PAULA RAE SMITH, Portland, Or, Plaintiff, Pro Se
MICHAEL W. MOSMAN, United States Attorney, District of Oregon, Portland, OR, JEREMY N. HENDON, Trial Attorney, Tax Division, United States Department of Justice, Washington, D.C., Attorneys for Defendants Rossotte, Paiz, Decker, Parezek and Meredith
OPINION AND ORDER
This matter is before the court on defendants Rossotte, Paiz, Decker, Parezek, and Meredith's motion to dismiss (#3). For the following reasons, defendants' motion is granted.
BACKGROUND
Plaintiff filed a petition to quash notice of levy issued by the Internal Revenue Service ("IRS") on April 27, 2002. Plaintiff challenges the procedural validity of a tax lien and seeks a release of the garnishment of her wages and a return of her property. Plaintiff alleges that defendants did not provide a ten day notice and demand, that plaintiff did not receive a copy of the Notice of Levy or a Certificate of Assessment form, and she did not receive a due process hearing. Plaintiff further alleges that her earnings are not taxable income and seems to contend that alcohol, tobacco, and firearms are the only taxable items. Defendants Rossotte, Paiz, Decker, Parezek, and Meredith filed a motion to dismiss the complaint pursuant to Rule 12(b)(1), (b)(5), and (b)(6). Defendants contend that (1) the United States is the only proper defendant in this action; (2) plaintiff did not properly serve the United States; (3) this court lacks jurisdiction with respect to wages which the IRS has already levied upon and collected; (4) this court lacks jurisdiction with respect to plaintiff's contentions regarding issues other than the procedural validity of the levy; (5) this court lacks jurisdiction over plaintiff's procedural allegations; and (6) injunctive relief is barred in this case by the Injunctive Relief Act. Plaintiff filed no response to the motion to dismiss. Defendants' motion is now before the court.
STANDARDS
A motion to dismiss brought pursuant to Federal Rule of Civil Procedure 12(b)(1) addresses the court's subject matter jurisdiction. The party asserting jurisdiction bears the burden of proving that the court has subject matter jurisdiction over his claims. Kokkonen v. Guardian Life Ins. Co. of Am., 511 U.S. 375, 377 (1994).

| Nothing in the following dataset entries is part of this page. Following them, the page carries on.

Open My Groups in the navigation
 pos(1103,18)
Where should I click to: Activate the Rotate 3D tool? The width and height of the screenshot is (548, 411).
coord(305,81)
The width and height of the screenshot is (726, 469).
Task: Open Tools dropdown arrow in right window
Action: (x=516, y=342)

A Rule 12(b)(1) motion may attack the substance of the complaint's jurisdictional allegations even though the allegations are formally sufficient. St. Clair v. City of Chico, 880 F.2d 199, 201 (9th Cir. 1989). The court may consider evidence outside the pleadings to resolve factual disputes. Id.; see also Dreier v. United States, 106 F.3d 844, 847 (9th Cir. 1996) (a challenge to the court's subject matter jurisdiction under Rule 12(b)(1) may rely on affidavits or any other evidence properly before the court).
On a motion to dismiss pursuant to Rule 12(b)(6), the court must review the sufficiency of the complaint. Scheuer v. Rhodes, 416 U.S. 232, 236 (1974). The court should construe the complaint most favorably to the pleader:
In evaluating the sufficiency of the complaint, we follow, of course, the accepted rule that the complaint should not be dismissed for failure to state a claim unless it appears beyond doubt that the plaintiff can prove no set of facts in support of his claim which would entitle him to relief.
Conley v. Gibson, 355 U.S. 41, 45-46 (1957); American Family Ass'n, Inc. v. City County of San Francisco, 277 F.3d 1114, 1120 (9th Cir. 2002). The allegations of material fact must be taken as true. Moyo v. Gomez, 40 F.3d 982, 984 (9th Cir. 1994).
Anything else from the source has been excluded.